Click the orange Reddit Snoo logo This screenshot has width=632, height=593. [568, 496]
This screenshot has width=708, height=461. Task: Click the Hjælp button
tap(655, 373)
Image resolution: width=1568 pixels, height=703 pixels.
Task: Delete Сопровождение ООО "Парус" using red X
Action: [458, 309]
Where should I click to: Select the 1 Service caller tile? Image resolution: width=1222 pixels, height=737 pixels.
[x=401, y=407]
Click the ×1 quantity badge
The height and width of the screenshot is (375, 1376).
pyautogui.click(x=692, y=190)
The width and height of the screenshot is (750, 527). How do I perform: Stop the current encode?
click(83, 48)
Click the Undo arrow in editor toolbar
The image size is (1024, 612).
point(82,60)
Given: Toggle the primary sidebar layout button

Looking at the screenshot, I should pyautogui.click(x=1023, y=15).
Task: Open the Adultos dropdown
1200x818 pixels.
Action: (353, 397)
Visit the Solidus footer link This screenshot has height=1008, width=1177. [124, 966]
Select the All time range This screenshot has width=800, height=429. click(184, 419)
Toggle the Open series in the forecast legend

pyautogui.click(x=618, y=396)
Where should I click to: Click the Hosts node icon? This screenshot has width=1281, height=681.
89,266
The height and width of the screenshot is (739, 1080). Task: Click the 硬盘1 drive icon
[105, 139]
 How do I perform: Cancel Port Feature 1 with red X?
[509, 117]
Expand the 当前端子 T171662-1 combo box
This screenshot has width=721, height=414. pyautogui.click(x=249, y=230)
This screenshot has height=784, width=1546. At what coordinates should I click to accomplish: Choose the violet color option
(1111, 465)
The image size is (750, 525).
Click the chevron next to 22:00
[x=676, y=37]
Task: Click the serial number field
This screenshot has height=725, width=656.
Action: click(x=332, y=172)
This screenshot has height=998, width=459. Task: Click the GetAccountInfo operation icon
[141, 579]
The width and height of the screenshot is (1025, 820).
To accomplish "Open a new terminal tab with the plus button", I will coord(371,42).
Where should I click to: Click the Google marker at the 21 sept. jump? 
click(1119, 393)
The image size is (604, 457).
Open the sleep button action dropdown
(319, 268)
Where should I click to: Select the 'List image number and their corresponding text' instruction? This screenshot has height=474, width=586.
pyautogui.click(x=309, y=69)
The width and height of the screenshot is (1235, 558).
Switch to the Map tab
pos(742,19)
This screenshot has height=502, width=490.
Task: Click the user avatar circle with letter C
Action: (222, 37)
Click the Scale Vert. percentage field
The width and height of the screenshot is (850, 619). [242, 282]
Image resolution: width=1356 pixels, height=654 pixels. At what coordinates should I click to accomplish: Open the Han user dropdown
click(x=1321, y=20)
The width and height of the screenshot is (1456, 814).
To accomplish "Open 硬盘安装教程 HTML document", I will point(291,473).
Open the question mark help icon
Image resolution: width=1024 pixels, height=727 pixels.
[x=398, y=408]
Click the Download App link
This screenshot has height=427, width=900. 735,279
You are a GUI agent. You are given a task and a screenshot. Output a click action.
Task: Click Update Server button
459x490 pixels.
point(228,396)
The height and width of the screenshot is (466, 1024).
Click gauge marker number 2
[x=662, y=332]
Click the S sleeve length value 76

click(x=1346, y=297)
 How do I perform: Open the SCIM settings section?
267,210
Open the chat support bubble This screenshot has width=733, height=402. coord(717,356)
====
From the first line to the last, copy the records without alteration.

Answer:
Click the orange Reddit Snoo logo This screenshot has width=632, height=593. [568, 496]
This screenshot has width=708, height=461. Task: Click the Hjælp button
tap(655, 373)
Image resolution: width=1568 pixels, height=703 pixels.
Task: Delete Сопровождение ООО "Парус" using red X
Action: [458, 309]
Where should I click to: Select the 1 Service caller tile? Image resolution: width=1222 pixels, height=737 pixels.
[x=401, y=407]
Click the ×1 quantity badge
The height and width of the screenshot is (375, 1376).
pyautogui.click(x=692, y=190)
The width and height of the screenshot is (750, 527). How do I perform: Stop the current encode?
click(83, 48)
Click the Undo arrow in editor toolbar
The image size is (1024, 612).
point(82,60)
Given: Toggle the primary sidebar layout button

Looking at the screenshot, I should pyautogui.click(x=1023, y=15).
Task: Open the Adultos dropdown
1200x818 pixels.
Action: (353, 397)
Visit the Solidus footer link This screenshot has height=1008, width=1177. [124, 966]
Select the All time range This screenshot has width=800, height=429. click(184, 419)
Toggle the Open series in the forecast legend

pyautogui.click(x=618, y=396)
Where should I click to: Click the Hosts node icon? This screenshot has width=1281, height=681.
89,266
The height and width of the screenshot is (739, 1080). Task: Click the 硬盘1 drive icon
[105, 139]
 How do I perform: Cancel Port Feature 1 with red X?
[509, 117]
Expand the 当前端子 T171662-1 combo box
This screenshot has width=721, height=414. pyautogui.click(x=249, y=230)
This screenshot has height=784, width=1546. At what coordinates should I click to accomplish: Choose the violet color option
(1111, 465)
The image size is (750, 525).
Click the chevron next to 22:00
[x=676, y=37]
Task: Click the serial number field
This screenshot has height=725, width=656.
Action: click(x=332, y=172)
This screenshot has height=998, width=459. Task: Click the GetAccountInfo operation icon
[141, 579]
The width and height of the screenshot is (1025, 820).
To accomplish "Open a new terminal tab with the plus button", I will coord(371,42).
Where should I click to: Click the Google marker at the 21 sept. jump? 
click(1119, 393)
The image size is (604, 457).
Open the sleep button action dropdown
(319, 268)
Where should I click to: Select the 'List image number and their corresponding text' instruction? This screenshot has height=474, width=586.
pyautogui.click(x=309, y=69)
The width and height of the screenshot is (1235, 558).
Switch to the Map tab
pos(742,19)
This screenshot has height=502, width=490.
Task: Click the user avatar circle with letter C
Action: (222, 37)
Click the Scale Vert. percentage field
The width and height of the screenshot is (850, 619). [242, 282]
Image resolution: width=1356 pixels, height=654 pixels. At what coordinates should I click to accomplish: Open the Han user dropdown
click(x=1321, y=20)
The width and height of the screenshot is (1456, 814).
To accomplish "Open 硬盘安装教程 HTML document", I will point(291,473).
Open the question mark help icon
Image resolution: width=1024 pixels, height=727 pixels.
[x=398, y=408]
Click the Download App link
This screenshot has height=427, width=900. 735,279
You are a GUI agent. You are given a task and a screenshot. Output a click action.
Task: Click Update Server button
459x490 pixels.
point(228,396)
The height and width of the screenshot is (466, 1024).
Click gauge marker number 2
[x=662, y=332]
Click the S sleeve length value 76

click(x=1346, y=297)
 How do I perform: Open the SCIM settings section?
267,210
Open the chat support bubble This screenshot has width=733, height=402. coord(717,356)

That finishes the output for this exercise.